In one, a bulb drinks a beer while handing its car keys to another bulb. Another ad features a father and son at the grave of a loved one.

Kay Newell

If there’s one thing Kay Newell knows, it’s light bulbs.

The owner of Sunlan Lighting (3901 N Mississippi Ave., sunlanlighting.com) has been known as the Light Bulb Lady of Portland for three decades, ever since she opened her specialty light-fixture shop.

And as someone with a niche business that’s managed to survive on a street that’s changed drastically over the years, the other thing Newell knows better than most is the power of a good advertisement.

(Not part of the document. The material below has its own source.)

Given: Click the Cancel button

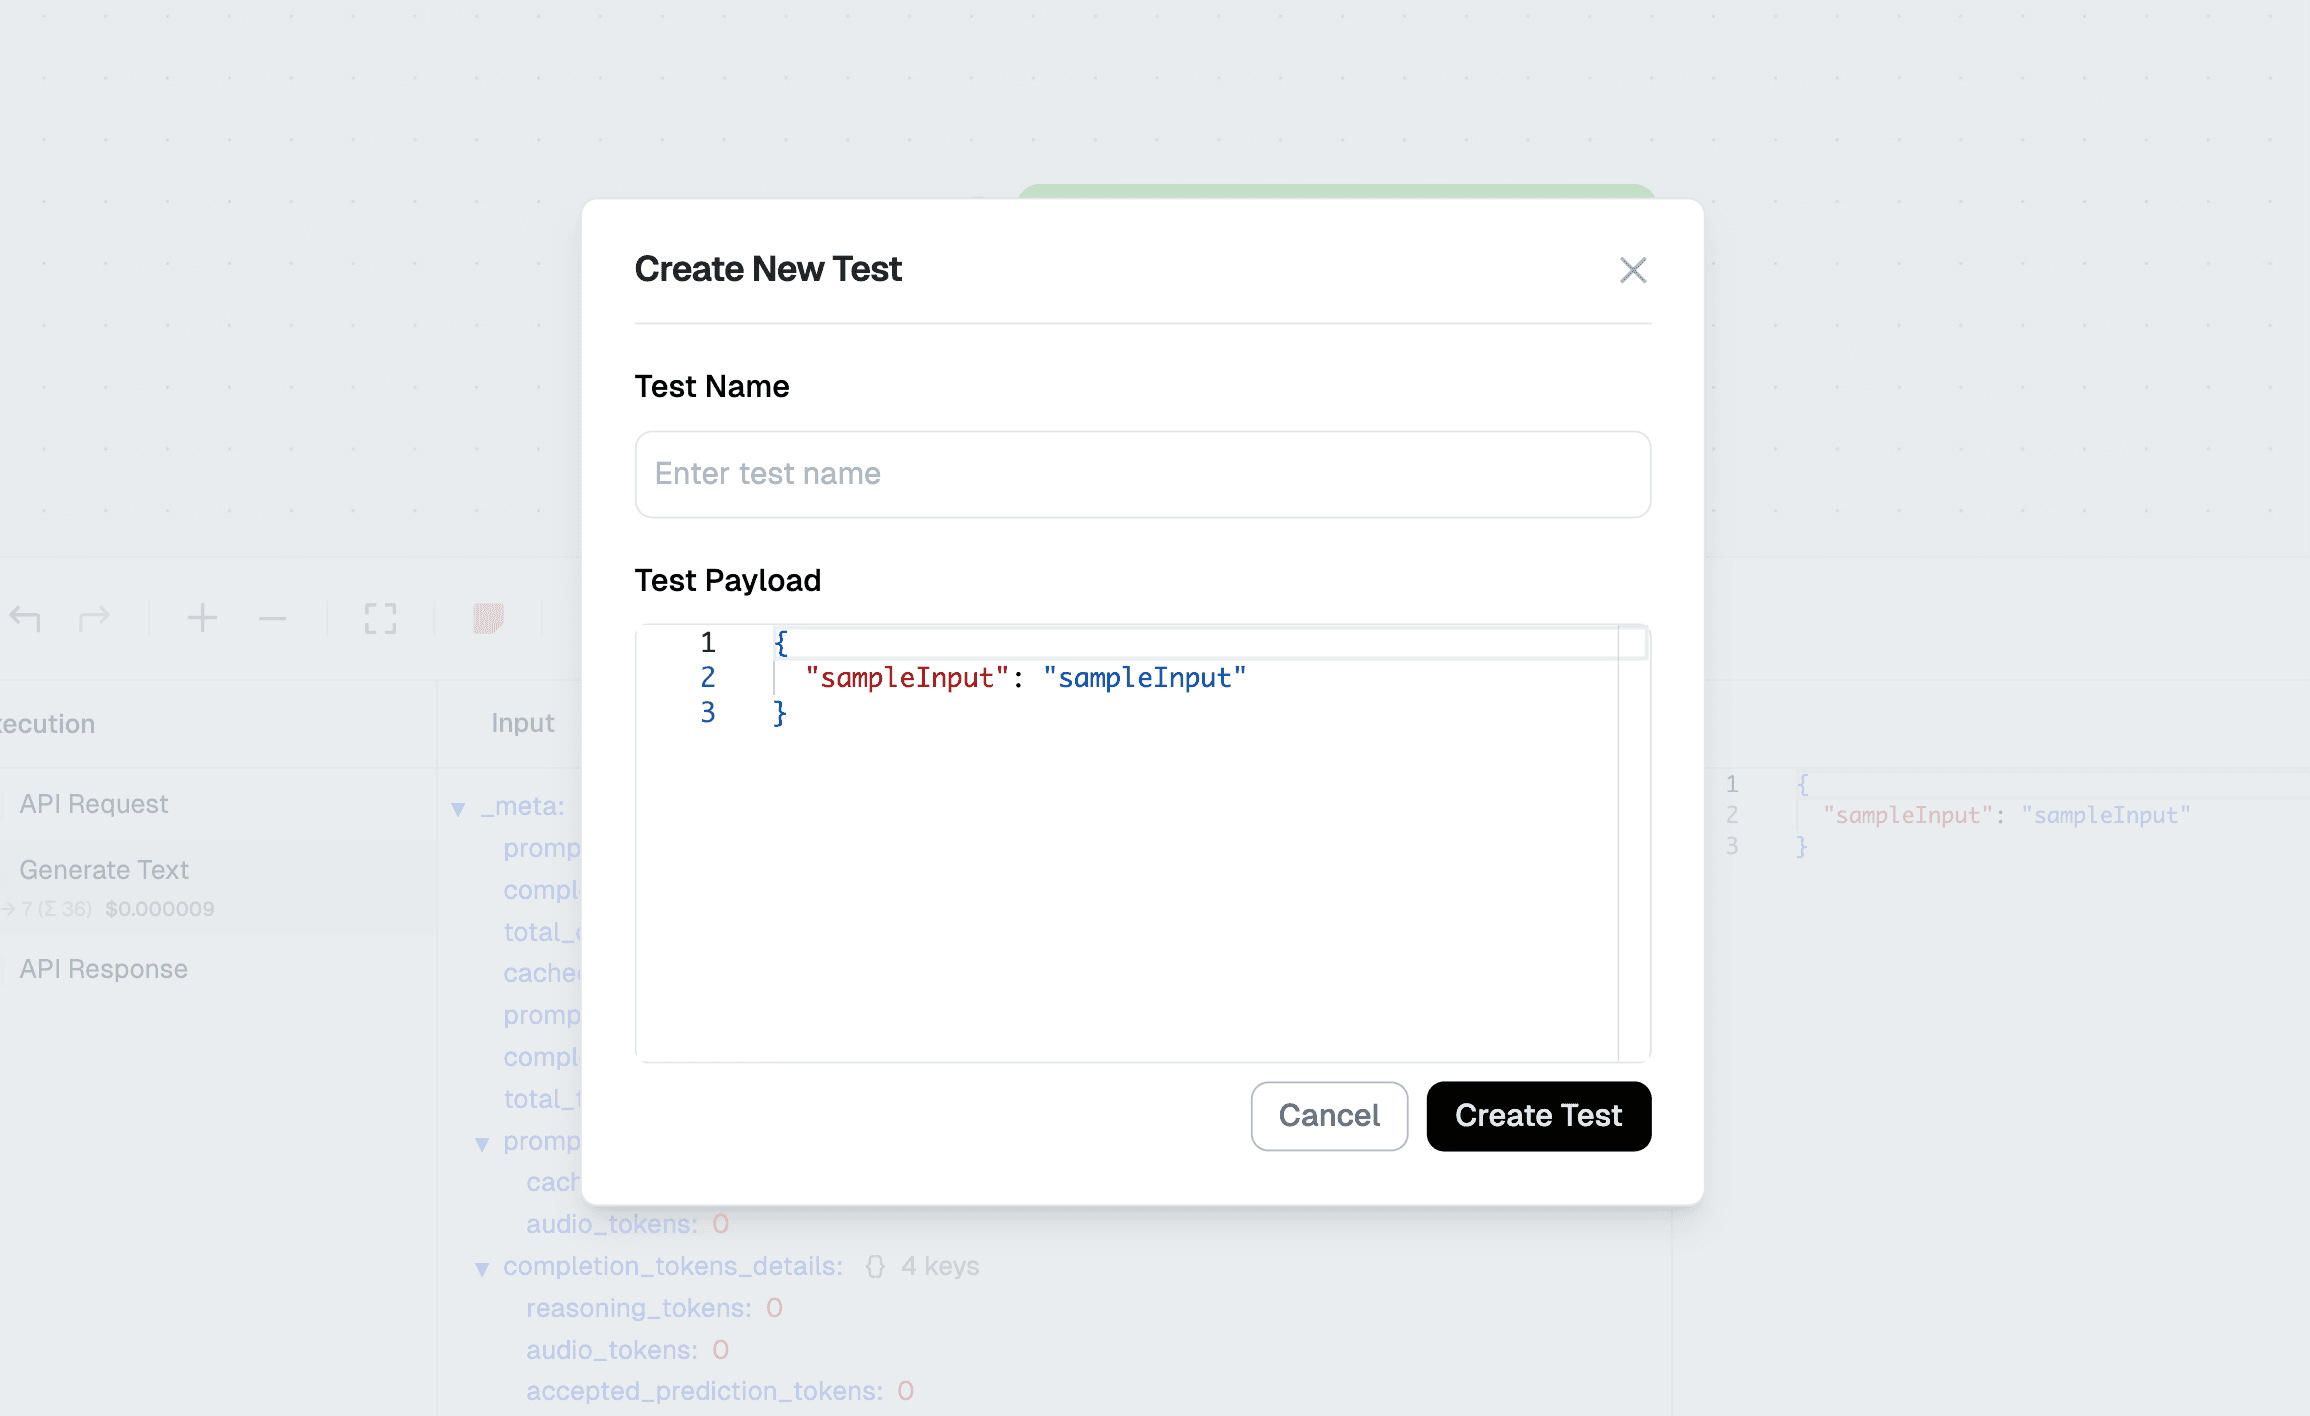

Newell has been drawing her own almost from the beginning, and for longtime readers of this newspaper and many others in town, they’re nearly as distinctive—and odd—as her storefront.

Kay Newell
Kay Newell

“Advertising is a funny field,” she says. “You see it once or twice and tuck it in your brain but never look at it again. I want people to remember my ad.”

She’s done that by creating ads that look more like a recurring single-panel comic strip about the secret life of light bulbs—charming doodles accompanied by simple messages, alongside the store’s address.

In one, a bulb drinks a beer while handing its car keys to another bulb. Another ad features a father and son at the grave of a loved one, with a line reading, “Your light is remembered.” Once, she turned the captain of the Portland Spirit into a cartoon bulb. When one piece turned out crooked, she couldn’t bear to start over—so she put a bandage on its head and made it look sick.

Kay Newell
Kay Newell

Newell, who says she’s been drawing as long as she can remember, keeps all the ads she’s done in books behind the counter. She even gives prints to customers at the register.

“It’s a very unusual technique, and few people would be able re-create it,” Newell says. “Fortunately, it doesn’t cost me anything.”